[지시문]:
아래 줄들을 다시 쓰되, "Find the location of"라는 부분을 모두 "Locate"라는 표현으로 바꾸세요. 나머지는 그대로 두어야 합니다.
------------------------
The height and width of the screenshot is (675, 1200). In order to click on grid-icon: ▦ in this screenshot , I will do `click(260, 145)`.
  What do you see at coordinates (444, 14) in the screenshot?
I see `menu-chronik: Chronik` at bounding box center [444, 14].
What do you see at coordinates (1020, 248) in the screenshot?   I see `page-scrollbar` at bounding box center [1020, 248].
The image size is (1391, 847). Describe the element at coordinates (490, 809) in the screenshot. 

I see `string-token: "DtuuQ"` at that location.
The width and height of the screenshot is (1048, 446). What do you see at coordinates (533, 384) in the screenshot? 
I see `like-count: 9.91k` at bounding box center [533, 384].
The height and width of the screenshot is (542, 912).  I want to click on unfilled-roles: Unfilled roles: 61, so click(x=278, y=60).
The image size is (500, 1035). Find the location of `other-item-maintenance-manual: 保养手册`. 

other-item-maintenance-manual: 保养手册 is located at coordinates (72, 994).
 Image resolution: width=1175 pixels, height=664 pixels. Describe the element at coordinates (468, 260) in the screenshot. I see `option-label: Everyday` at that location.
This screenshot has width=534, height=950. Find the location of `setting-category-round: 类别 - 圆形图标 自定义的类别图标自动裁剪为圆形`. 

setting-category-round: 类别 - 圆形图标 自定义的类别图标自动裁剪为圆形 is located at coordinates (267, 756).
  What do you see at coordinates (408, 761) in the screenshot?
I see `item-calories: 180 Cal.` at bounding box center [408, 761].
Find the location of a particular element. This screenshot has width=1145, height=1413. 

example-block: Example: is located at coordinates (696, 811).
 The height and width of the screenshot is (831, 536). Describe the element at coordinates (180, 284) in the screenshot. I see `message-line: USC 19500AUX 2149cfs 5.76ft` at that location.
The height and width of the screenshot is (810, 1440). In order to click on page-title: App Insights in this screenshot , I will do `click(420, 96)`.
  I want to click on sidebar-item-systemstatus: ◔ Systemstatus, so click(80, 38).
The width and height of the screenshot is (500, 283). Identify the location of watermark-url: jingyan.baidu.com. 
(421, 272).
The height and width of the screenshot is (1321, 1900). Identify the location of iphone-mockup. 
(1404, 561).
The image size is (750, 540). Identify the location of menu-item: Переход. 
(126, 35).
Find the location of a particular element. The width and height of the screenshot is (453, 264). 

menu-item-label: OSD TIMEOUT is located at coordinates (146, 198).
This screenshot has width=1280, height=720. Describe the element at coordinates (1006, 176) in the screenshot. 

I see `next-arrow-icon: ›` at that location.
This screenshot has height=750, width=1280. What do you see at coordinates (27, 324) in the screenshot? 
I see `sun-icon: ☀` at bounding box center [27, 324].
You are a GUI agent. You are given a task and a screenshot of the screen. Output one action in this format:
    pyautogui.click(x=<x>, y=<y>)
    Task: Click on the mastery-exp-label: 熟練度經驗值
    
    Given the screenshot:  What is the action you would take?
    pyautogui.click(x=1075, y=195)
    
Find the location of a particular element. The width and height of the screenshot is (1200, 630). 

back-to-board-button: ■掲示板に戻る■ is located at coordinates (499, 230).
------------------------
[답변]:
The height and width of the screenshot is (675, 1200). In order to click on grid-icon: ▦ in this screenshot , I will do `click(260, 145)`.
  What do you see at coordinates (444, 14) in the screenshot?
I see `menu-chronik: Chronik` at bounding box center [444, 14].
What do you see at coordinates (1020, 248) in the screenshot?   I see `page-scrollbar` at bounding box center [1020, 248].
The image size is (1391, 847). Describe the element at coordinates (490, 809) in the screenshot. 

I see `string-token: "DtuuQ"` at that location.
The width and height of the screenshot is (1048, 446). What do you see at coordinates (533, 384) in the screenshot? 
I see `like-count: 9.91k` at bounding box center [533, 384].
The height and width of the screenshot is (542, 912).  I want to click on unfilled-roles: Unfilled roles: 61, so click(x=278, y=60).
The image size is (500, 1035). Locate `other-item-maintenance-manual: 保养手册`. 

other-item-maintenance-manual: 保养手册 is located at coordinates (72, 994).
 Image resolution: width=1175 pixels, height=664 pixels. Describe the element at coordinates (468, 260) in the screenshot. I see `option-label: Everyday` at that location.
This screenshot has width=534, height=950. Locate `setting-category-round: 类别 - 圆形图标 自定义的类别图标自动裁剪为圆形`. 

setting-category-round: 类别 - 圆形图标 自定义的类别图标自动裁剪为圆形 is located at coordinates (267, 756).
  What do you see at coordinates (408, 761) in the screenshot?
I see `item-calories: 180 Cal.` at bounding box center [408, 761].
Locate a particular element. This screenshot has width=1145, height=1413. 

example-block: Example: is located at coordinates (696, 811).
 The height and width of the screenshot is (831, 536). Describe the element at coordinates (180, 284) in the screenshot. I see `message-line: USC 19500AUX 2149cfs 5.76ft` at that location.
The height and width of the screenshot is (810, 1440). In order to click on page-title: App Insights in this screenshot , I will do `click(420, 96)`.
  I want to click on sidebar-item-systemstatus: ◔ Systemstatus, so click(80, 38).
The width and height of the screenshot is (500, 283). Identify the location of watermark-url: jingyan.baidu.com. 
(421, 272).
The height and width of the screenshot is (1321, 1900). Identify the location of iphone-mockup. 
(1404, 561).
The image size is (750, 540). Identify the location of menu-item: Переход. 
(126, 35).
Locate a particular element. The width and height of the screenshot is (453, 264). 

menu-item-label: OSD TIMEOUT is located at coordinates (146, 198).
This screenshot has width=1280, height=720. Describe the element at coordinates (1006, 176) in the screenshot. 

I see `next-arrow-icon: ›` at that location.
This screenshot has height=750, width=1280. What do you see at coordinates (27, 324) in the screenshot? 
I see `sun-icon: ☀` at bounding box center [27, 324].
You are a GUI agent. You are given a task and a screenshot of the screen. Output one action in this format:
    pyautogui.click(x=<x>, y=<y>)
    Task: Click on the mastery-exp-label: 熟練度經驗值
    
    Given the screenshot:  What is the action you would take?
    pyautogui.click(x=1075, y=195)
    
Locate a particular element. The width and height of the screenshot is (1200, 630). 

back-to-board-button: ■掲示板に戻る■ is located at coordinates (499, 230).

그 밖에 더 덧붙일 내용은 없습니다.